(本記事は、井上裕之の著書『会話が苦手な人のためのすごい伝え方』きずな出版の中から一部を抜粋・編集しています)
回答力は、人生の不可能を可能にする
以前、こんな相談をされたことがあります。
「子育てをしながら仕事を続けるにはリスクがありますよね。子育てとキャリア、どちらを選べばいいのでしょうか?」
たしかに、これだけ働き方改革が叫ばれていても、子育てと仕事の両立に難しさを感じている女性はたくさんいます。
しかし、この女性の話を聞いているうちに、私は非常に違和感を抱きました。
なぜなら、どちらかひとつを選ぶことに焦点を当てており、2つを同時に手に入れるという思考を一切もっていないからです。
いまのあなたは3年前、5年前、10年前の自分がつくり上げたものです。
いままで培ってきた経験や知識、思考、習慣、人間関係が栄養となり、そっくりそのまま「いまのあなた」をつくっています。
おそらくこの女性は、2つのものを同時に手に入れるという経験をしたことがないのでしょう。だからこそ、「どちらかひとつを選択しなくてはいけない」という思考に捉われています。
しかし、考えてみてください。
大谷翔平さんが投手と打者、どちらかを選択していたら、間違いなくいまの彼はいないでしょう。
「世界の北野」と名高いビートたけしさんだって、芸人という土台のうえで、映画監督として世界で活躍しています。
私自身も、歯科医師と作家という2つの顔をもっていますが、どちらかひとつを選んでいたら、間違いなくいまの私はいません。
なぜそれが可能なのか?
それは、2つないし2つ以上のアイデンティティをもつことを、潜在意識のなかで「当然のこと」として認識しているからです。
潜在意識は主語を認識しません。よって、いい話も悪い話も、耳に入るものすべてが自分の未来をつくる情報として貯蔵されていきます。
であれば、この女性は「どちらか一方を選ぶためのアドバイス」よりも「子育てと仕事を両立している成功例」を聞くべきです。
そうすれば、子育てと仕事を両立するための具体的な知識を得ることができ、それが潜在意識に新しい情報として貯蔵されます。すると、身体が勝手に「2つを同時に手に入れる」方向へと動き出します。
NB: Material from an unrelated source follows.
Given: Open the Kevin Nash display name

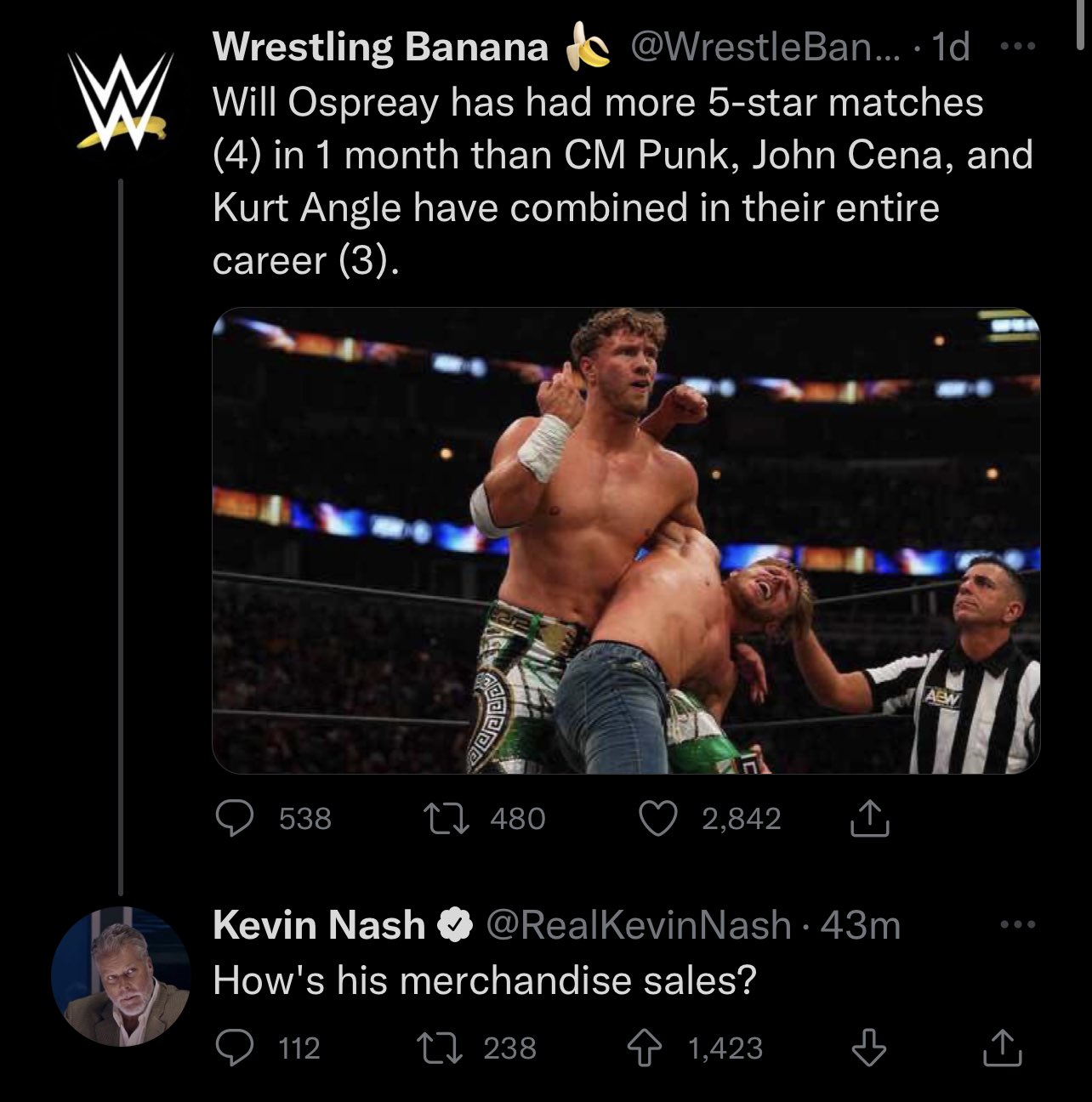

つまり、自分を変えたいと思うなら、あなたの耳から入る言葉を「理想の自分」で埋め尽くすことが重要です。そして、そのためには、まず自分が発する言葉を意識して変えていくことが先決です。
言葉は武器です。
言葉ひとつで、相手を守ることも、相手を殺すこともできてしまいます。そう思えば、もう少し言葉をていねいに扱わなければいけないことに気づくはずです。
そして、自分の言葉が変われば、あなたがいままで「不可能」だと思っていたことが、無意識に「可能」へと勝手に動き出します。
つまり、伝え方の改革こそが、あなたの未来を救うカギなのです。
すごい伝え方のコツ
言葉は「理想の自分」のために使う
「すごい伝え方」で唯一無二の自分になる
あなたが「また会いたい」と思うのは、どんな人でしょうか?
容姿が美しいことに越したことはありませんが、「また話がしたい」とか「また一緒に仕事がしたい」と思うのは、少なからず相手を「信頼できる」と認識した人だと思います。
しかし、信頼できるだけでは印象は薄く、相手に忘れ去られてしまう可能性もあります。とくに相手が多忙な人ほど、数週間もすれば「その他大勢」の一人として、記憶から消えてしまう可能性が高いです。
もし、あなたがビジネスシーンにおいて「チャンスをつかみたい」と思うなら、「信頼できる人」よりも、「相手にインパクトを与える人」になることを意識するべきです。相手にインパクトを与えるといっても、奇抜なファッションや派手なメイクをするというわけではありません。
相手にとって「いままでこんな人と会ったことがない」と思わせるような言葉を選び、会話をするのです。
たとえば、日本人は雑談のとっかかりとして、天気の話をしますよね。
「今日はとても気持ちのよい天気ですね」
「今日は蒸し暑いですね」
「雨が強いですが、濡れませんでしたか?」
など、誰もが言うようなありきたりなセリフでは、その会話をしたことすら覚えていません。しかし、もしあなたが「今日はいい天気ですね」と言ったとき、相手が、
「私、天気のいい日って大嫌いなんですよ」
と答えたら、どう思いますか?
当然「え、なぜですか?」と、理由を聞きたくなりますし、それが自然と次の会話につながります。
こんなちょっとした会話のキャッチボールでも、相手にとって「あの人は天気が嫌いな人」という印象を与えることができれば、間違いなく相手の記憶に残ります。
つまり、選ぶ言葉ひとつで「その他大勢の人」になることも、はたまた「記憶に残る人」にもなれるのです。